Task requirements —
State how many lines in the listing below contain the string "width". Give only the number.

Entries for locating words and elements
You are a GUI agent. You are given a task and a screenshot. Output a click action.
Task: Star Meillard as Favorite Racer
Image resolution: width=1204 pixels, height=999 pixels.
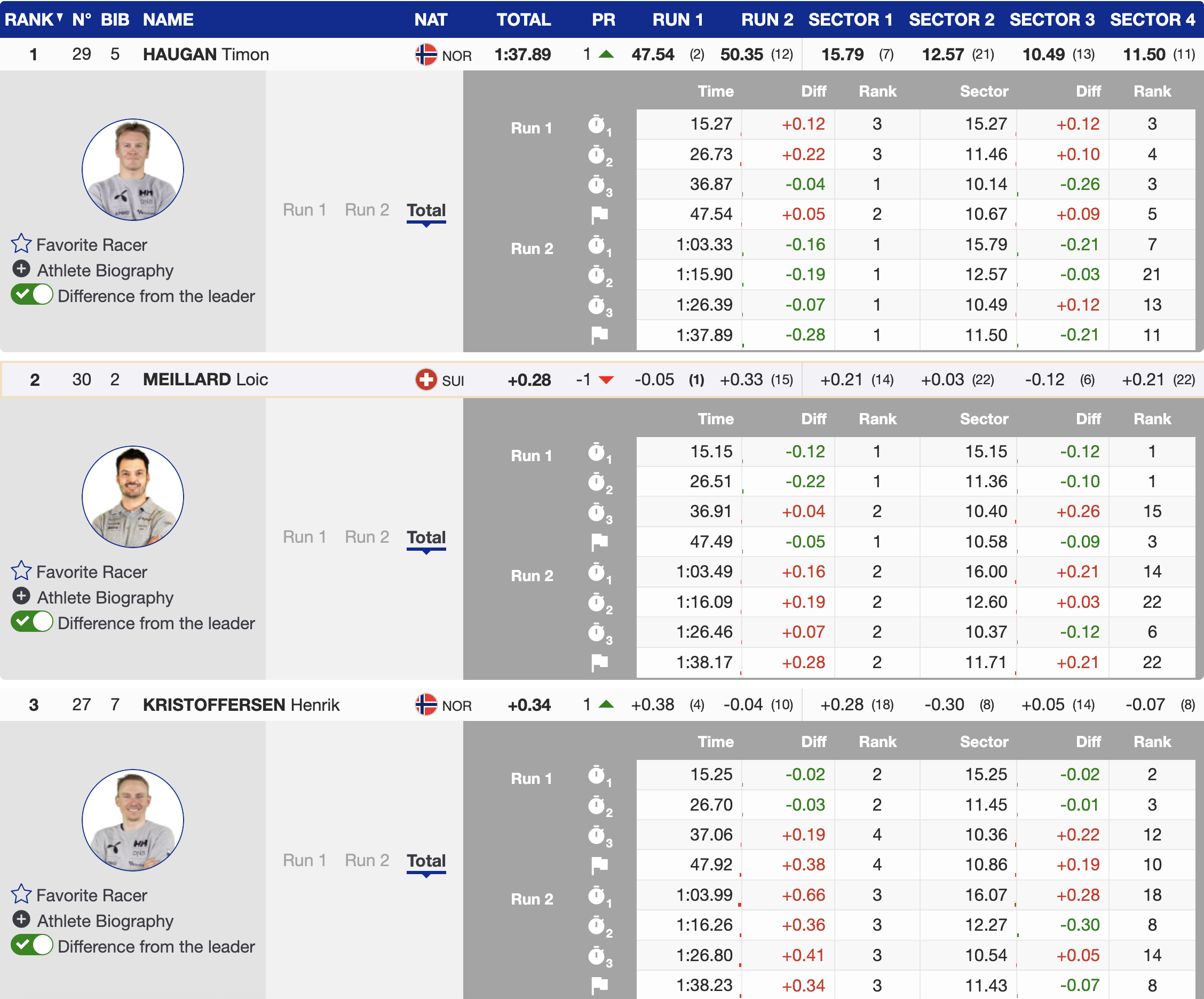(21, 571)
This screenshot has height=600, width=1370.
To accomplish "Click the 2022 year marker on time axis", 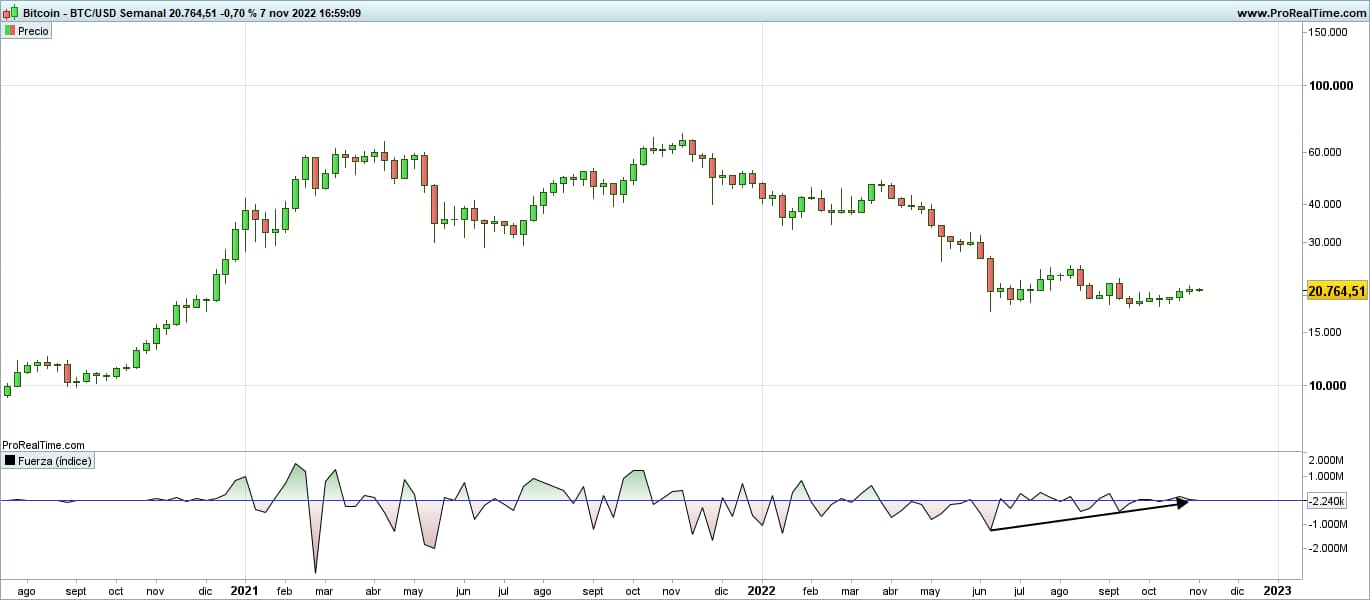I will [x=761, y=590].
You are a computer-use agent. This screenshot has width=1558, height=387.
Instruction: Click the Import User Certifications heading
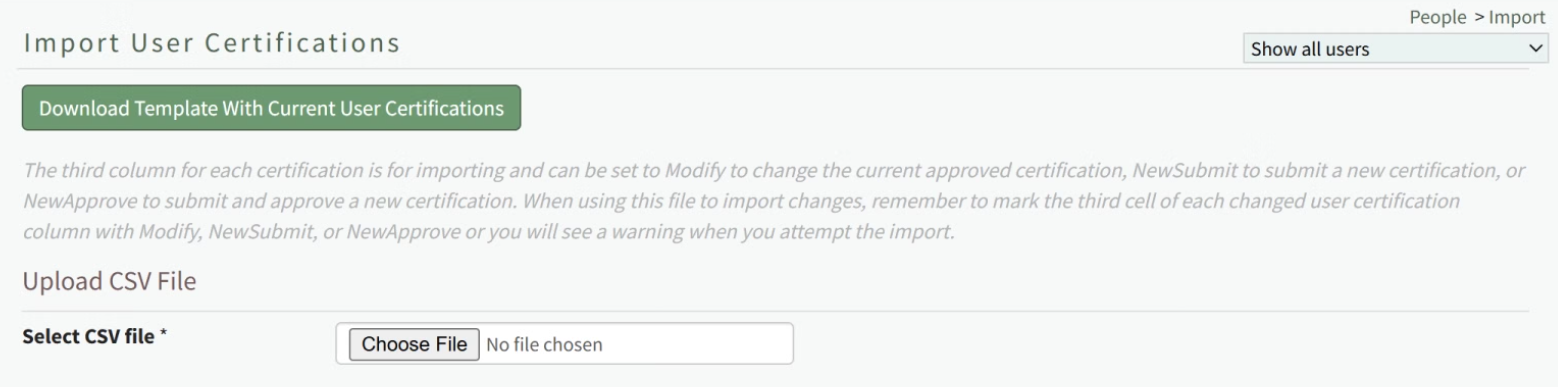coord(211,44)
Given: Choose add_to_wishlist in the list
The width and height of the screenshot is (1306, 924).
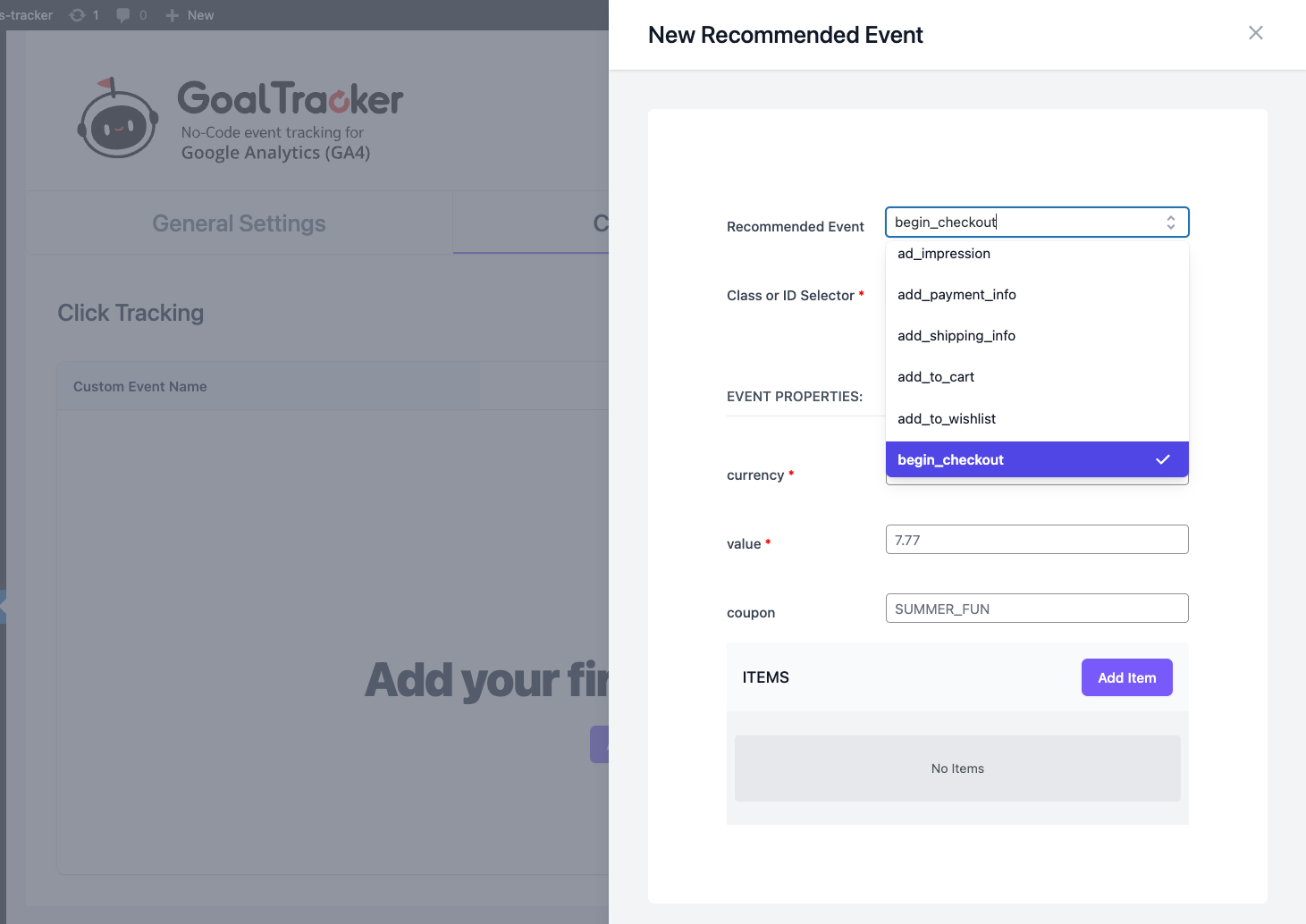Looking at the screenshot, I should pos(947,419).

Answer —
4